Learning to walk again wasn't enough. She wanted to compete and began swimming, learning to use her arms and a butterfly kick to cut through the water. (And, no, she says with a laugh to a question she says is common: "I don't swim in circles.'')
She practices with able-bodied swimmers, usually teenage competitors. Andy Grevers, her coach on the Northwestern club team, says Stockwell averages about 16 to 18 strokes per length; a non-disabled female collegiate swimmer needs about 13 or 14 strokes. Perhaps because of her military background "she's very coachable," says Grevers.
Stockwell isn't shy about her limb -- she prefers what she calls a "robot leg" with steel exposed to a model that looks like flesh. She wears shorts in the summertime. "People look," she says, "and that's fine."

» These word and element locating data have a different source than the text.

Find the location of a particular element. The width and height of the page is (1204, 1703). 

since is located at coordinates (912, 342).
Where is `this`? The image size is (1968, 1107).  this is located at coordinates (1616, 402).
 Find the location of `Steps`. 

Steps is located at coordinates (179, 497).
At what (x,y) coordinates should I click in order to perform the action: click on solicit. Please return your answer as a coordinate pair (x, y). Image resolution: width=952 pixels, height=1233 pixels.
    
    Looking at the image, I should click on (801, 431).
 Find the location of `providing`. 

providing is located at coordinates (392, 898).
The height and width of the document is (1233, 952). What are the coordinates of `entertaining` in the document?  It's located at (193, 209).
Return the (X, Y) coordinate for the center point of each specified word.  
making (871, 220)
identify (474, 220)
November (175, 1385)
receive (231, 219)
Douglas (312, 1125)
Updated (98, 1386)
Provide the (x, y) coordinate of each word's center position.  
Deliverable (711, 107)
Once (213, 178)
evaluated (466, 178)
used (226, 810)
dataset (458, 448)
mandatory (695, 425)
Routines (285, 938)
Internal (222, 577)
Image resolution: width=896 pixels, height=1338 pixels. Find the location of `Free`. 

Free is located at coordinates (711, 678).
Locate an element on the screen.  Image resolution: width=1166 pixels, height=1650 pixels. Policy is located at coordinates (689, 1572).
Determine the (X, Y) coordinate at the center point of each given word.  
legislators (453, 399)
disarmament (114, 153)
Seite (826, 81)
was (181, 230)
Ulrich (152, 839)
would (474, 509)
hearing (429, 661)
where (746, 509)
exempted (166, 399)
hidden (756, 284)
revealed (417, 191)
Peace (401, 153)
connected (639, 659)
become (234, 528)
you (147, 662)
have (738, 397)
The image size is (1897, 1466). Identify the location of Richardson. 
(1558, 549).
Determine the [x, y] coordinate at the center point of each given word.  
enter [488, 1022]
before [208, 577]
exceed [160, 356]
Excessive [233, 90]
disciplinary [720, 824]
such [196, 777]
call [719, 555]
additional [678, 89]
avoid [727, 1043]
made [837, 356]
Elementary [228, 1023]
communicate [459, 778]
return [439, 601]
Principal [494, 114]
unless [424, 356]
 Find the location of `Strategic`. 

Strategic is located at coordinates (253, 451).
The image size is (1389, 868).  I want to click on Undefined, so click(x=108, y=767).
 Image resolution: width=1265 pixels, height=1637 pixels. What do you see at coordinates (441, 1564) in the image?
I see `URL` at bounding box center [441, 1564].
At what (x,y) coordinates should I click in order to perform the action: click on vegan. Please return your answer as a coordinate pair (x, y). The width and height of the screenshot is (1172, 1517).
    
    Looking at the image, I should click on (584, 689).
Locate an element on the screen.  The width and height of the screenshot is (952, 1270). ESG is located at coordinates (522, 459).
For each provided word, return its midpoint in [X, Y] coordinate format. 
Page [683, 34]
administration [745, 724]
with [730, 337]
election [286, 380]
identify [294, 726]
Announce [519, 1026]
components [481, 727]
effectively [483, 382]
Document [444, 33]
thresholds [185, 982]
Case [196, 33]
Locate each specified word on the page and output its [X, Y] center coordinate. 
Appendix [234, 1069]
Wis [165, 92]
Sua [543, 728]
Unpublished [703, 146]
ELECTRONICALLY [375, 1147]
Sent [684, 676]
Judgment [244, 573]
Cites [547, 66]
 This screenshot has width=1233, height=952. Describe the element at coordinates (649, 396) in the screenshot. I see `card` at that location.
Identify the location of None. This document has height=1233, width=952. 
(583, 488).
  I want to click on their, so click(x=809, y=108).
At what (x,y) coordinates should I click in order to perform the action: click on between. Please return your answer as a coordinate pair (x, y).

They ask her about America's involvement in Iraq, too. Her response: "Time will tell whether the war was right or wrong. I lost my leg. I'd like to think it was worth it, but time will tell."
Meanwhile, on dark winter mornings, Stockwell carefully sets aside her prosthesis, dives into the pool and swims toward the bright lights of competing in China.
"There's really no reason to feel sorry for me,'' she says.